Sunday services at Loudwater Baptist Church stopped last year, but members still held regular bible studies in the ‘tin tabernacle’ building on Station Road.
The church is now set to be sold by the Baptist Union, with the remaining members invited to join Wycombe Marsh Baptist Church, where most of the books and furniture have already been moved.
Hilda Slater, one of the remaining members, said: "I really loved the little church and I’m very sad about it. I’ve been going for 12 years but it was impossible to carry on.
"We did have about 11 members but some people passed away. When we had the last service in June it was two members officially who were left."
It is thought the church first opened around 1891.
Regional minister Rev Colin Pye, also minister of Little Kingshill Baptist Church, said Loudwater was kept going for many years by a "dear lady" called Miriam Martin, but she died about a year ago.
He added: "Although I’m presuming the building will still have a community use we hope to sell it to Christian church of some sort. But we can make no guarantees about that.
"With St Peter’s it’s got a really excellent church on its doorstep, so I’m glad there’s still a really positive Christian presence in that area. It’s always sad but the reality is in this day and age that people aren’t going to church as often."

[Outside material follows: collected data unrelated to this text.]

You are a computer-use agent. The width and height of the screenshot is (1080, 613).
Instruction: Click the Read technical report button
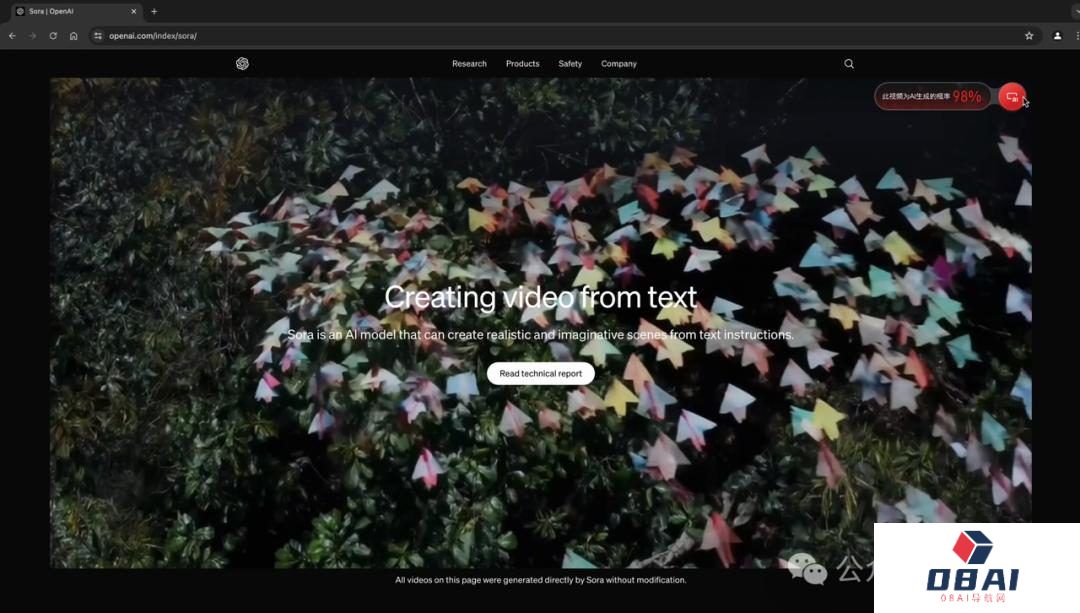pos(540,374)

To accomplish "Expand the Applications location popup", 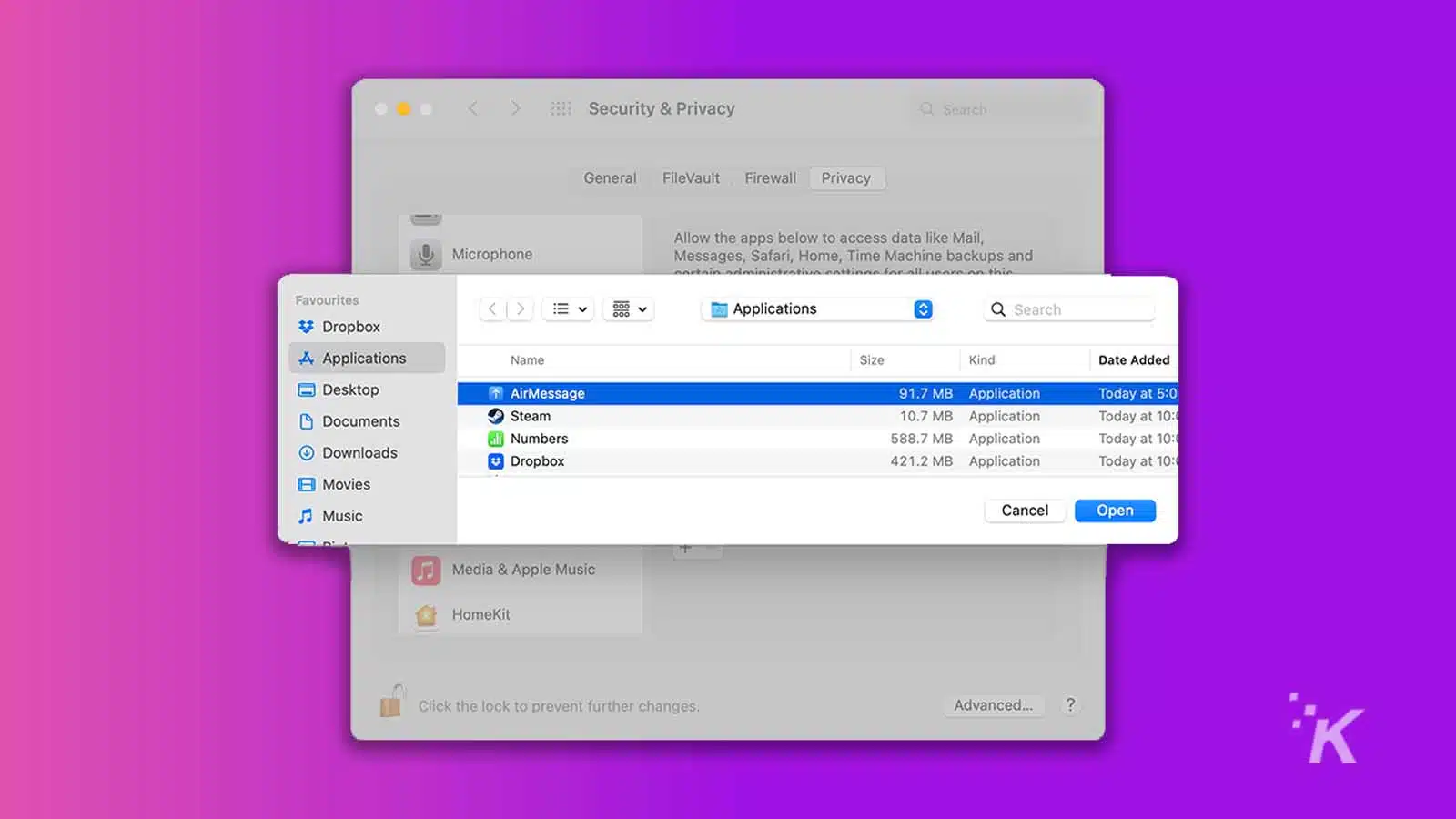I will (x=922, y=309).
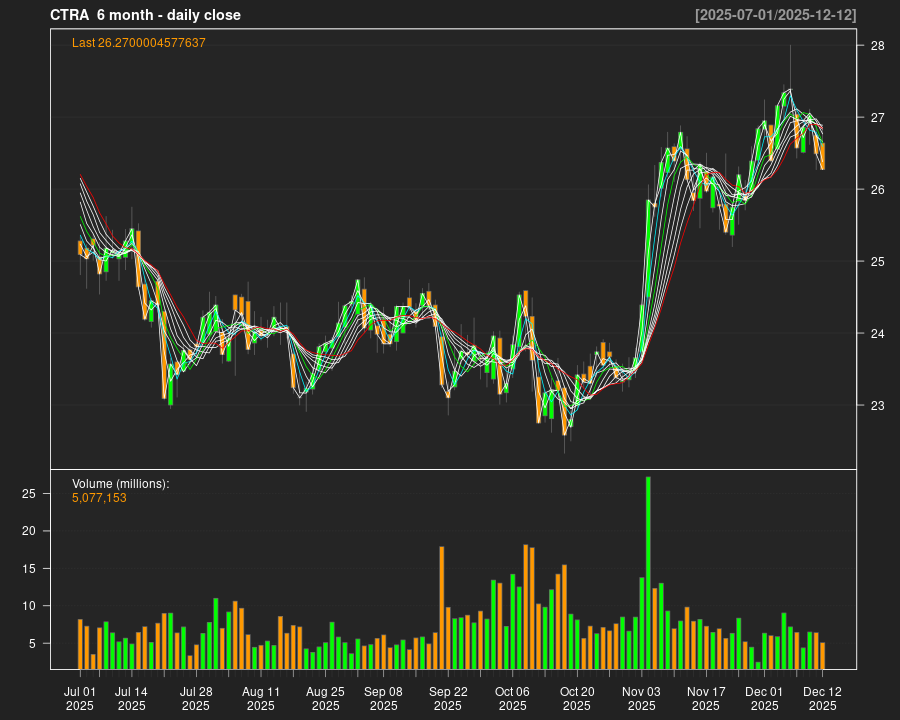Click the Aug 11 2025 axis label
Image resolution: width=900 pixels, height=720 pixels.
[x=260, y=698]
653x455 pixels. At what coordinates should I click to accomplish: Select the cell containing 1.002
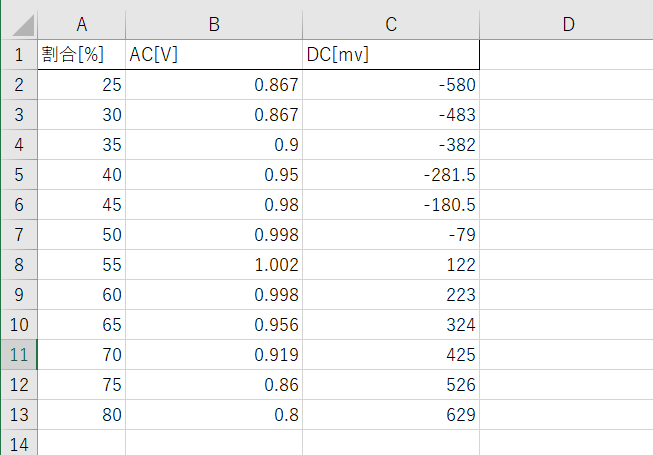pyautogui.click(x=214, y=265)
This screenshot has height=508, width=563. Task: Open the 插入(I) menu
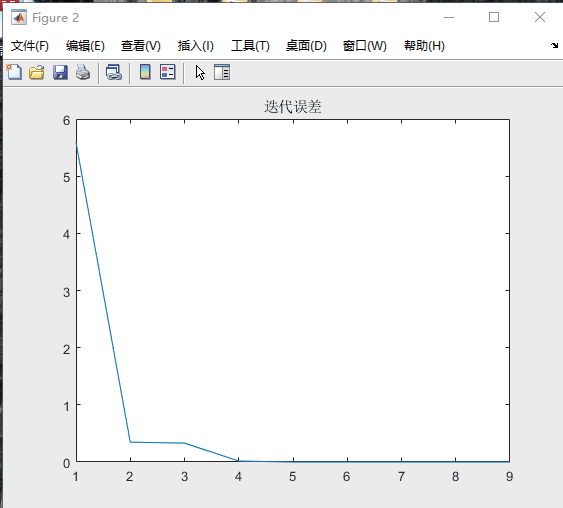click(x=196, y=46)
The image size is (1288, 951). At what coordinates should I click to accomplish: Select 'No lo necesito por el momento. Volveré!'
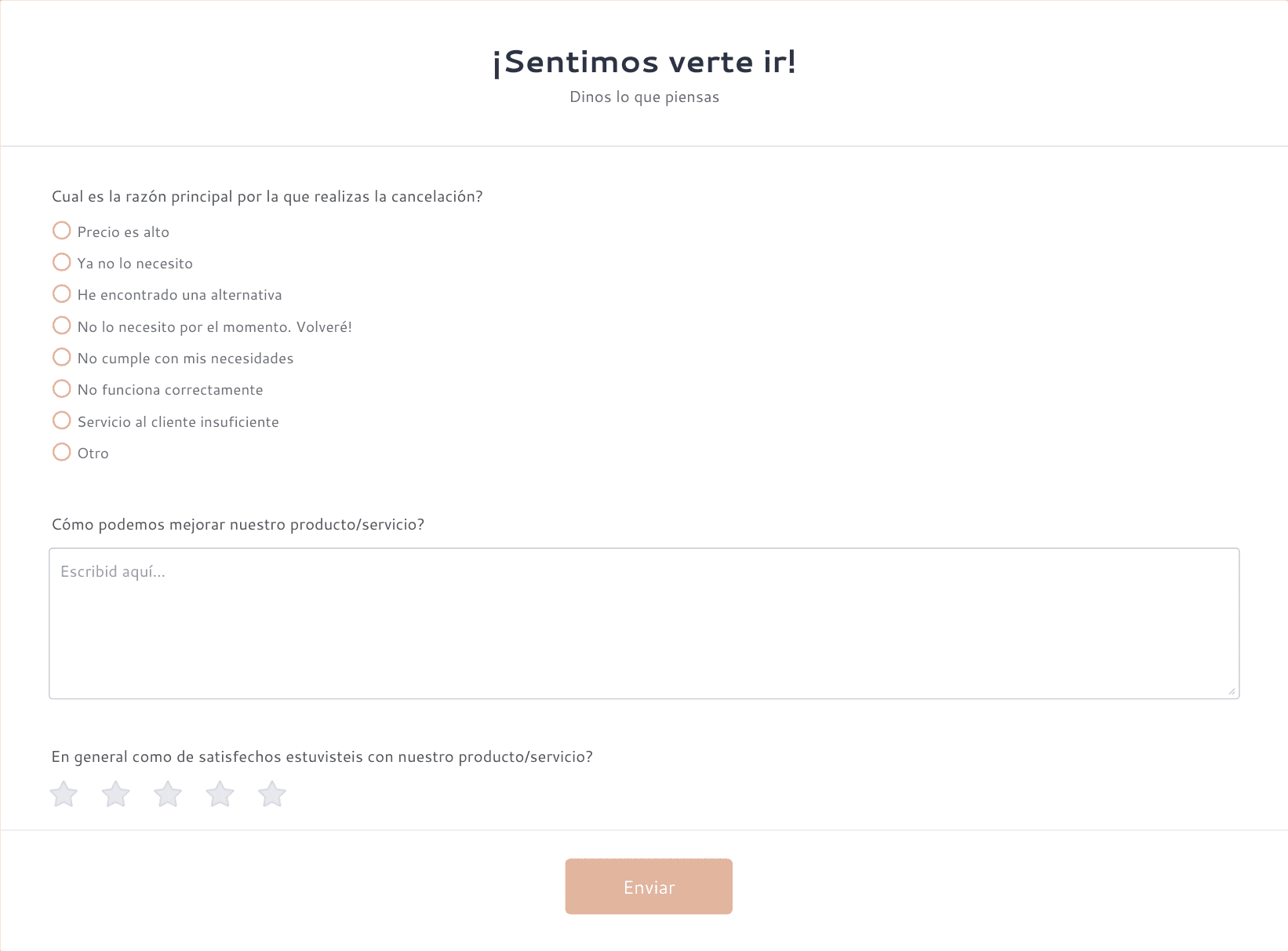pyautogui.click(x=61, y=326)
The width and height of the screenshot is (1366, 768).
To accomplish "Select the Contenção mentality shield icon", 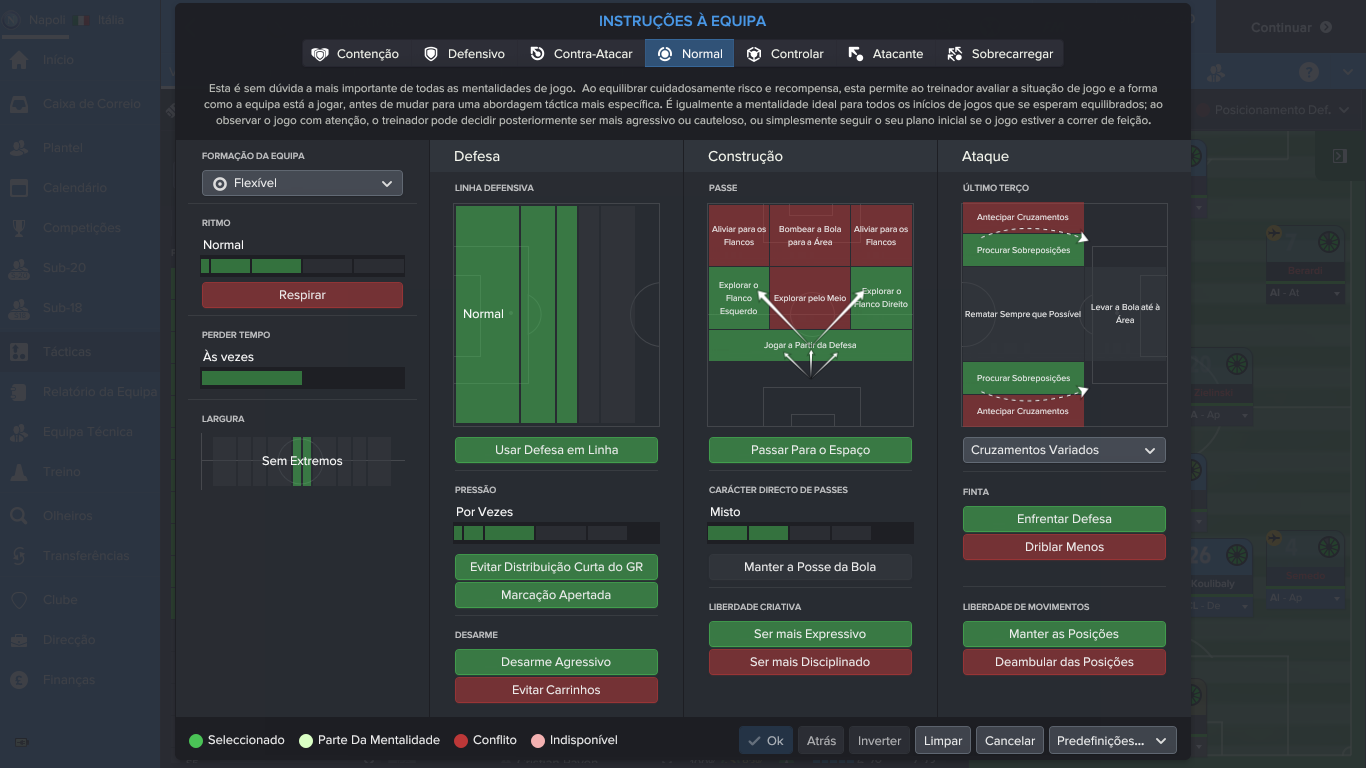I will pos(320,54).
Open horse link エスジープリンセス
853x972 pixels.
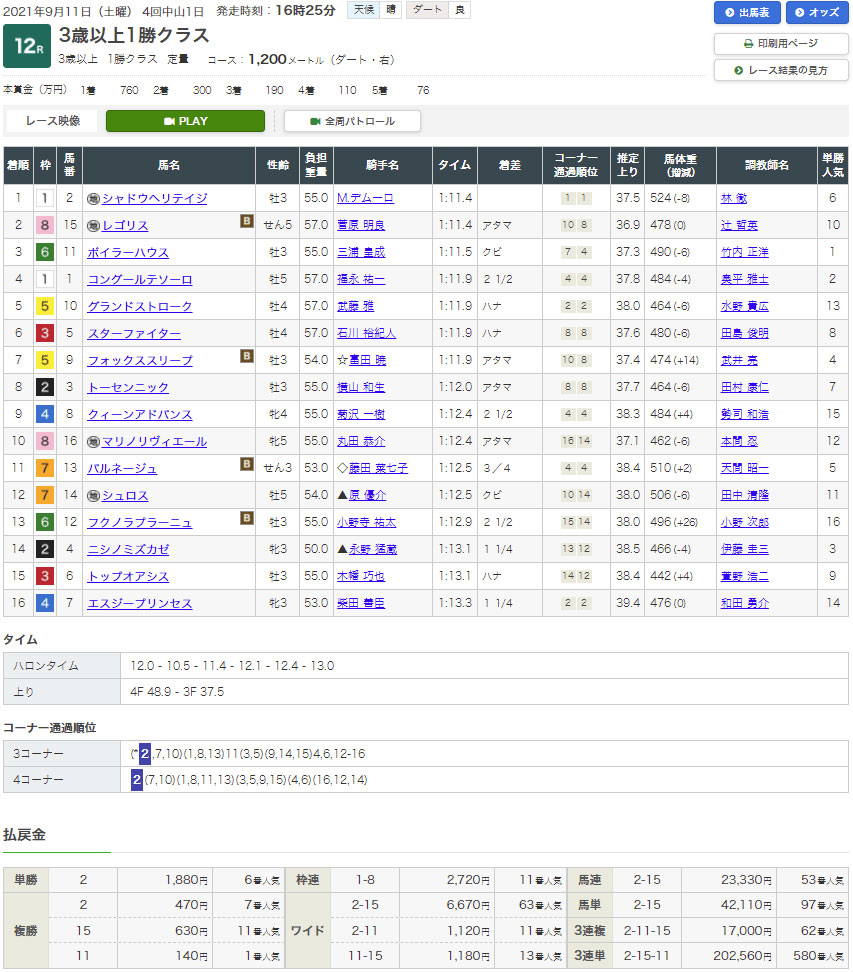138,604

More about the Baptist Church:
The first Baptist congregation was in Holland in 1609, when Church of England minister John Smyth performed the radical act of baptising himself by pouring water on his head.
Smyth and fellow reformer Thomas Helwys had left England after being persecuted for wanting to purify the Church of all traces of Roman Catholicism.
They believed the Bible, not tradition or religious creed, was the guide in all matters of faith and practice, and said the church should be made up of believers only, not all people born in the parish.
They also said the church should be governed by those believers, not by hierarchical figures like bishops.
Baptists reject infant baptism, believing the ritual should involve full immersion in water and should only be performed on those who can personally declare Jesus as the Lord.
It is the fifth largest Christian movement in the world, with a large proportion of members in North America. There are about 150,000 Baptists in the UK.